## START
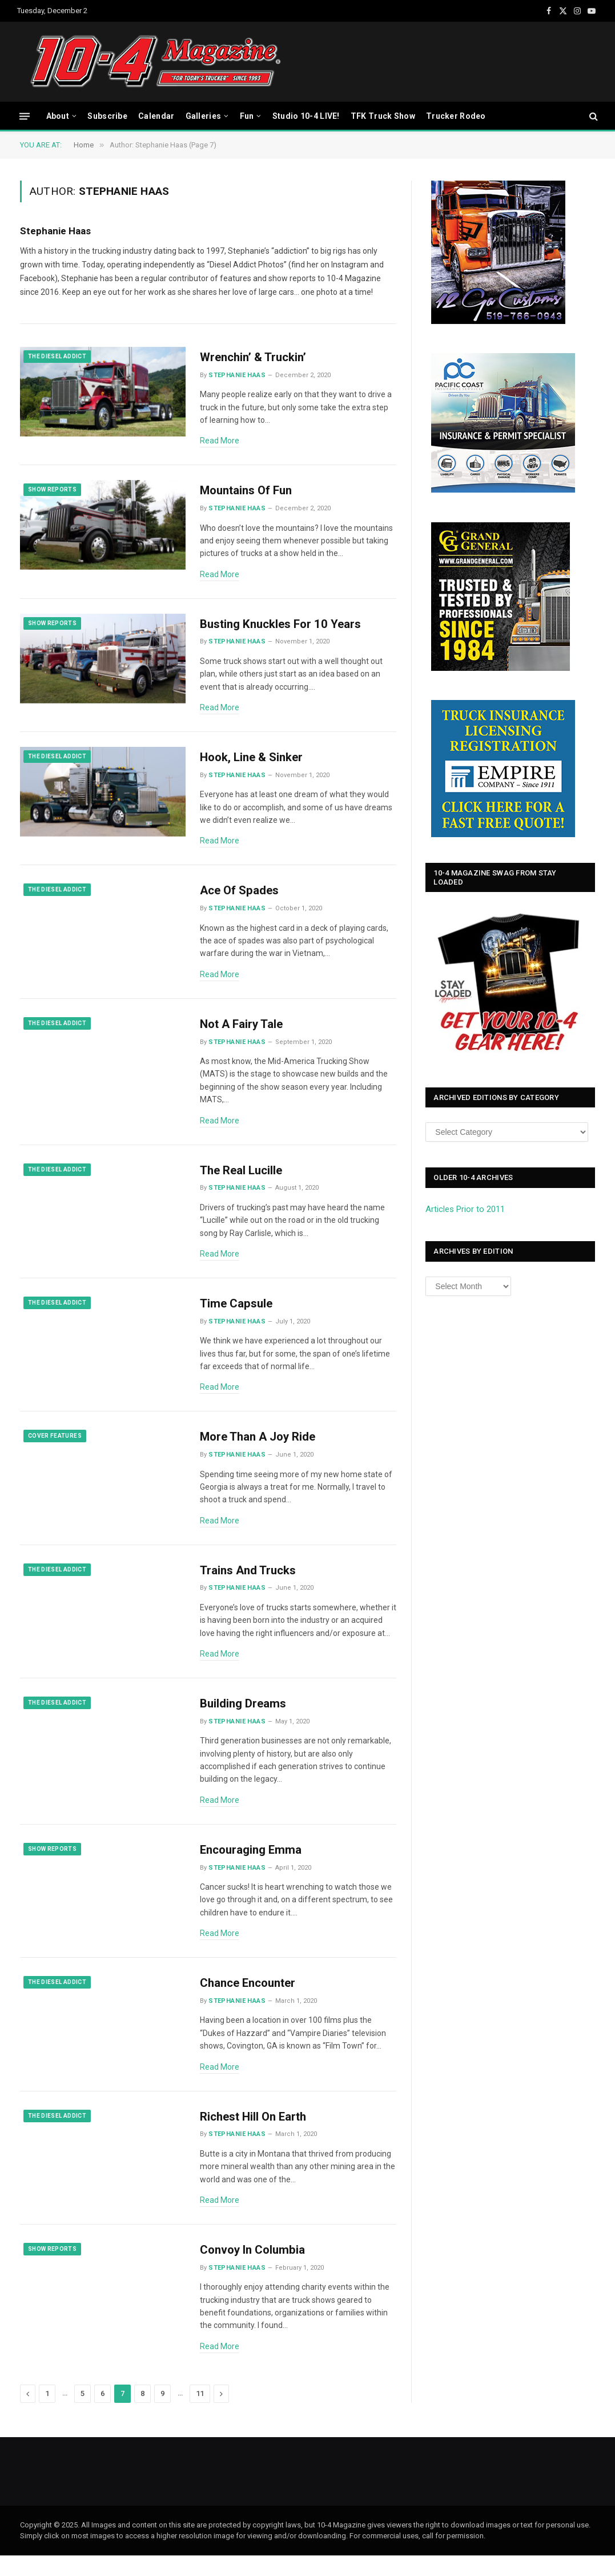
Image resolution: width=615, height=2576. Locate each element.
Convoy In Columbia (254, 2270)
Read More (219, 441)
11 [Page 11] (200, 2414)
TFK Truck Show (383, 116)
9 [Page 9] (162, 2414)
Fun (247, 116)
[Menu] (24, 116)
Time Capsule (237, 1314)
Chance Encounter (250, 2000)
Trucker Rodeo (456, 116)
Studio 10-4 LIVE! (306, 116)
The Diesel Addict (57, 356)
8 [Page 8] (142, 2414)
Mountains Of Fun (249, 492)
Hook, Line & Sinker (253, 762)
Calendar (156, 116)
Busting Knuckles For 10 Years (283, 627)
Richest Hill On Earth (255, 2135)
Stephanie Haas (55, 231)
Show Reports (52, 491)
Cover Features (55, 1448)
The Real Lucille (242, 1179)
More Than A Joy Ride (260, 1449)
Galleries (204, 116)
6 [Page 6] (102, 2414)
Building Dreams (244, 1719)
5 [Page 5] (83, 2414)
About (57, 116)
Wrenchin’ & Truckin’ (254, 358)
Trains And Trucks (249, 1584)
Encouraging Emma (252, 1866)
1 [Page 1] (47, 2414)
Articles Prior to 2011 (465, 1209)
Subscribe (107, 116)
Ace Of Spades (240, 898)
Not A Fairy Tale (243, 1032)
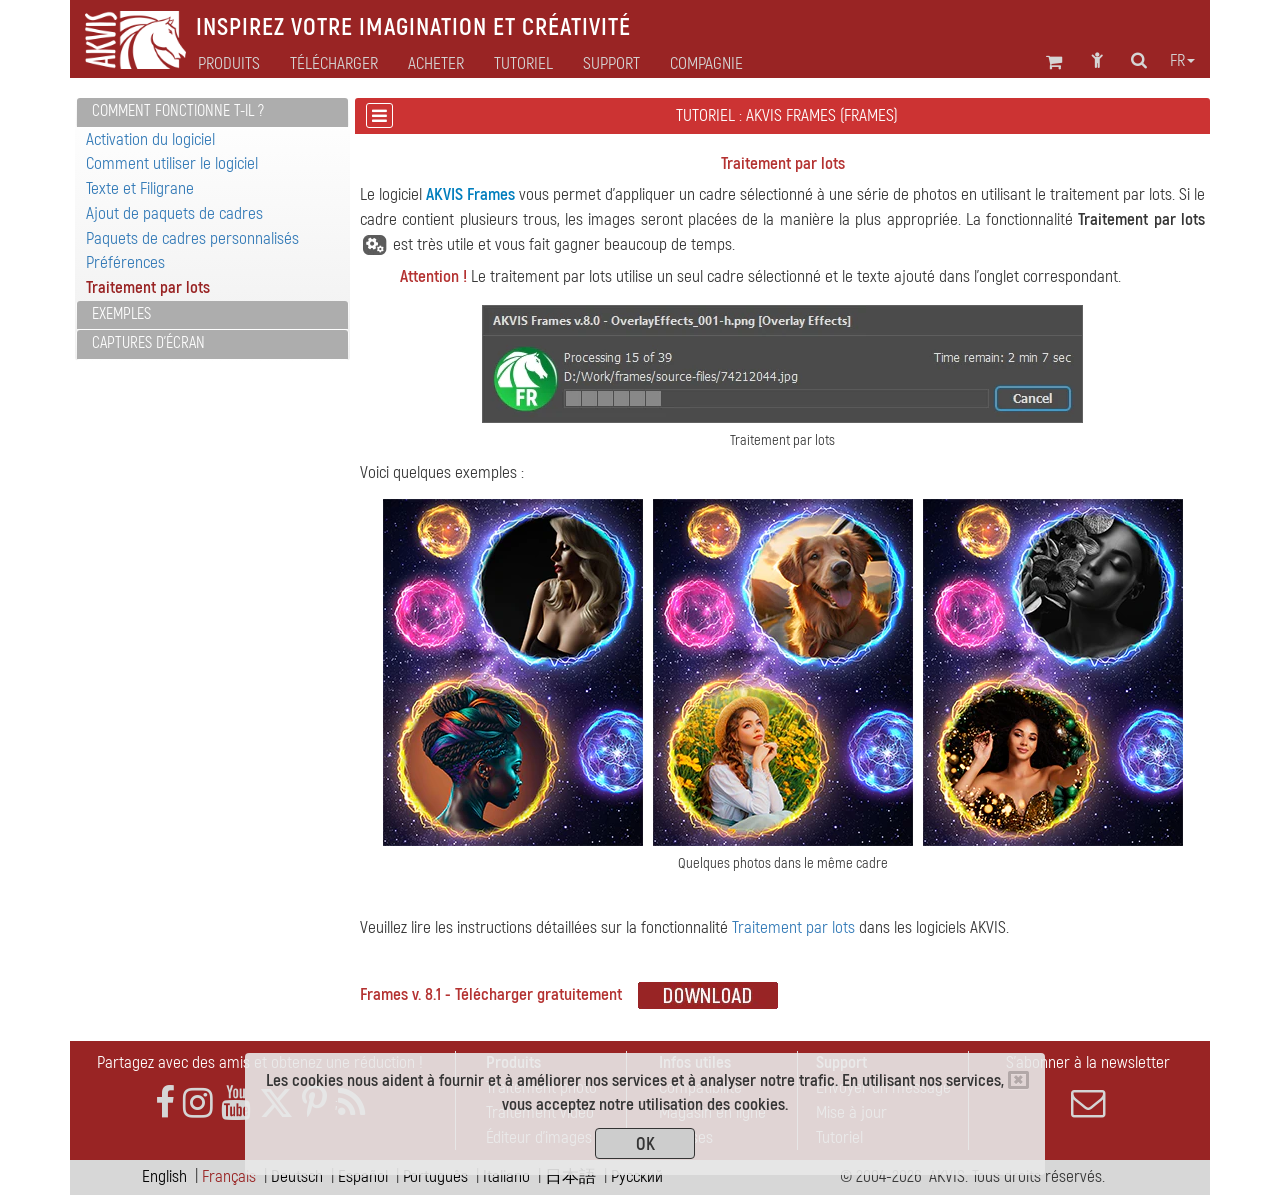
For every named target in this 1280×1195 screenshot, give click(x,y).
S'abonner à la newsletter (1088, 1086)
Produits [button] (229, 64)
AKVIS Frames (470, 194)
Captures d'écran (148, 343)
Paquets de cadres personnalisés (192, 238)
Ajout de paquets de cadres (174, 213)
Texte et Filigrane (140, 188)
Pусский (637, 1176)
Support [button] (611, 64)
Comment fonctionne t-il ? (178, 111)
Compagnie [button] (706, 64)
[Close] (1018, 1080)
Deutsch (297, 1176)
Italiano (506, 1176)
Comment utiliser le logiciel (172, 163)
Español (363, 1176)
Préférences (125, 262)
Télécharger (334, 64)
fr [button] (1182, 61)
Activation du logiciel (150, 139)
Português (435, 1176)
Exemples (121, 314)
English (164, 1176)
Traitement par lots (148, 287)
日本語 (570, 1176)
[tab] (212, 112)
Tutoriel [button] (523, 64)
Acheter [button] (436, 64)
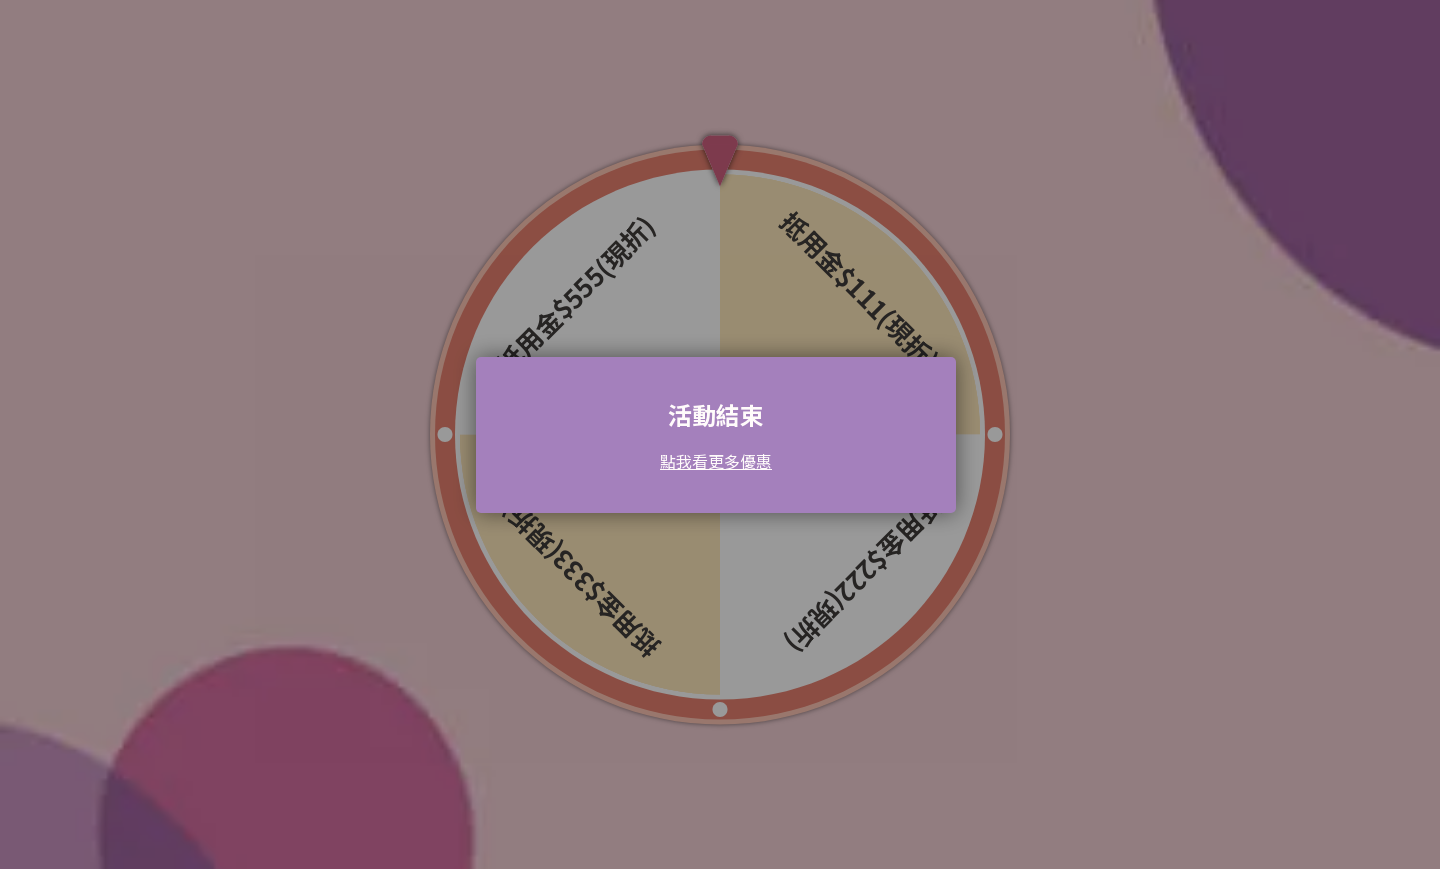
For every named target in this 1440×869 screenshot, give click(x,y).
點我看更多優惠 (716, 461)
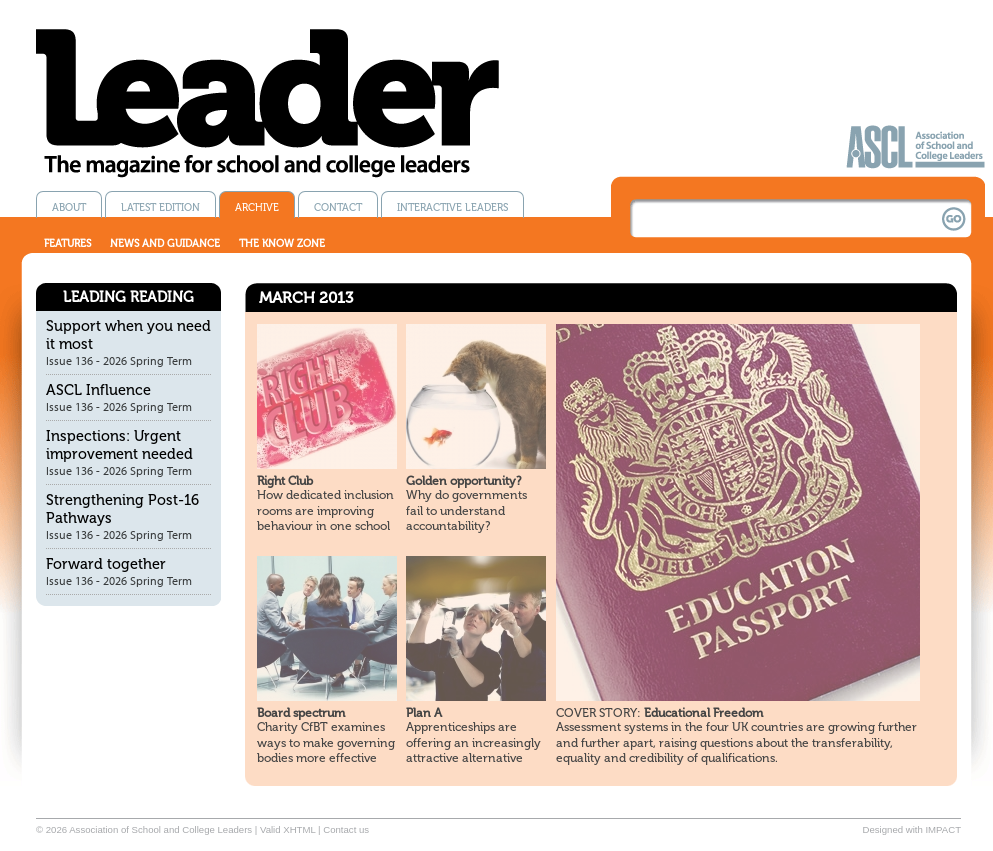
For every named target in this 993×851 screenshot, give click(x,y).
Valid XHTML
## END
GOAL.
Gather every line above that contains the string "click", and copy each one in full.

SOLUTION FOR THIS EXERCISE.
For every named target in this 1280×1195 screenshot, give click(x,y).
For every named target in this 1440×869 screenshot, give click(x,y).
For every named target in this 993×851 screenshot, give click(x,y).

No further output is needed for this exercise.